# Task details:
Everything from the line with "The image size" to the end of the data below, both lines included, should be transcribed exactly; please omit the pictures.

# Data for this exercise:
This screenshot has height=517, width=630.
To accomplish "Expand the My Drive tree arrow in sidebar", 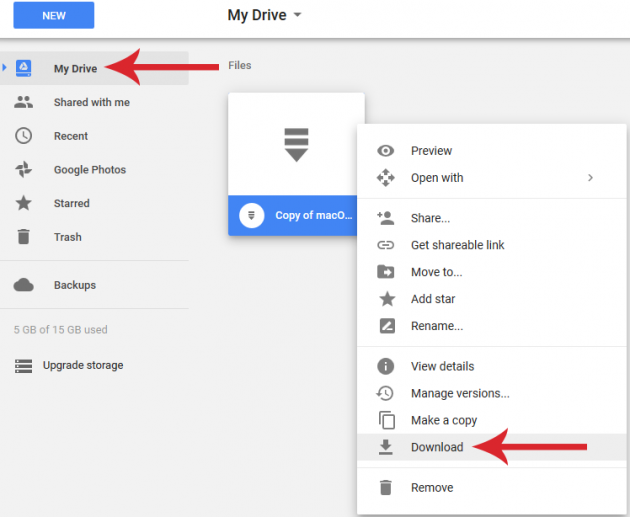I will pyautogui.click(x=6, y=69).
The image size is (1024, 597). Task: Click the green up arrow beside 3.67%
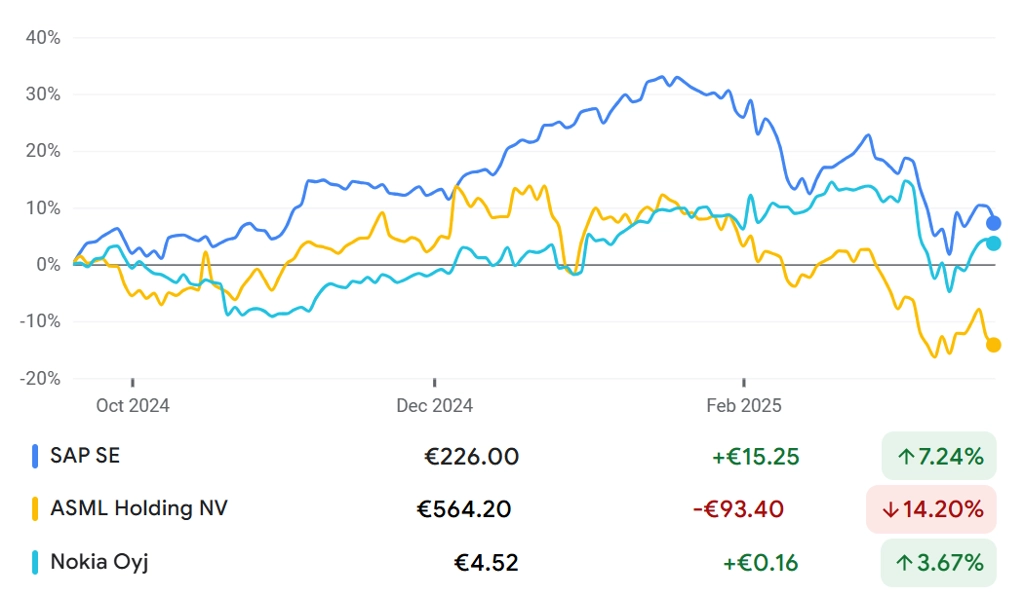click(906, 562)
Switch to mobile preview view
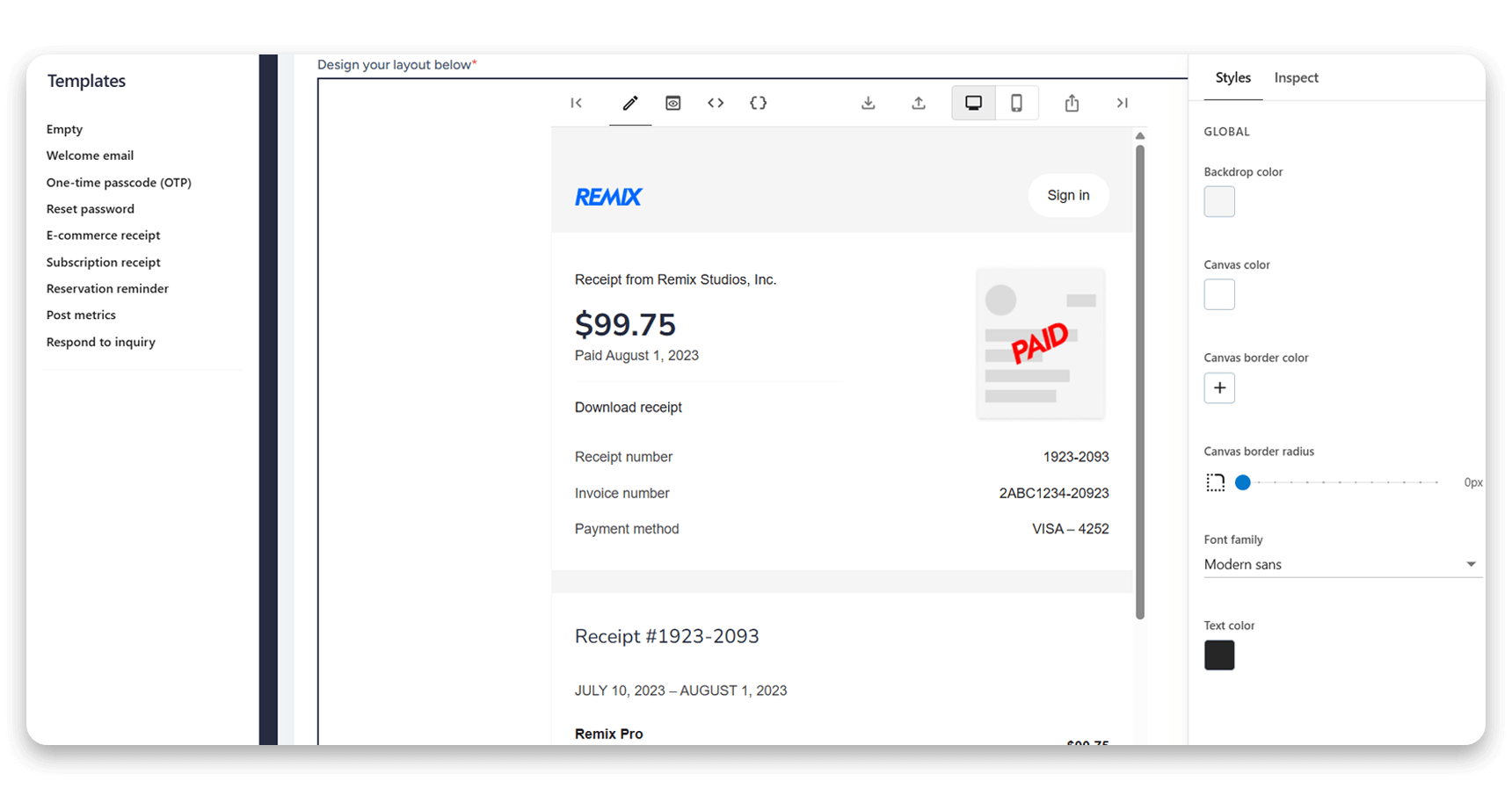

# Response:
The image size is (1024, 597). Task: Click the green up arrow beside 3.67%
click(906, 562)
Switch to mobile preview view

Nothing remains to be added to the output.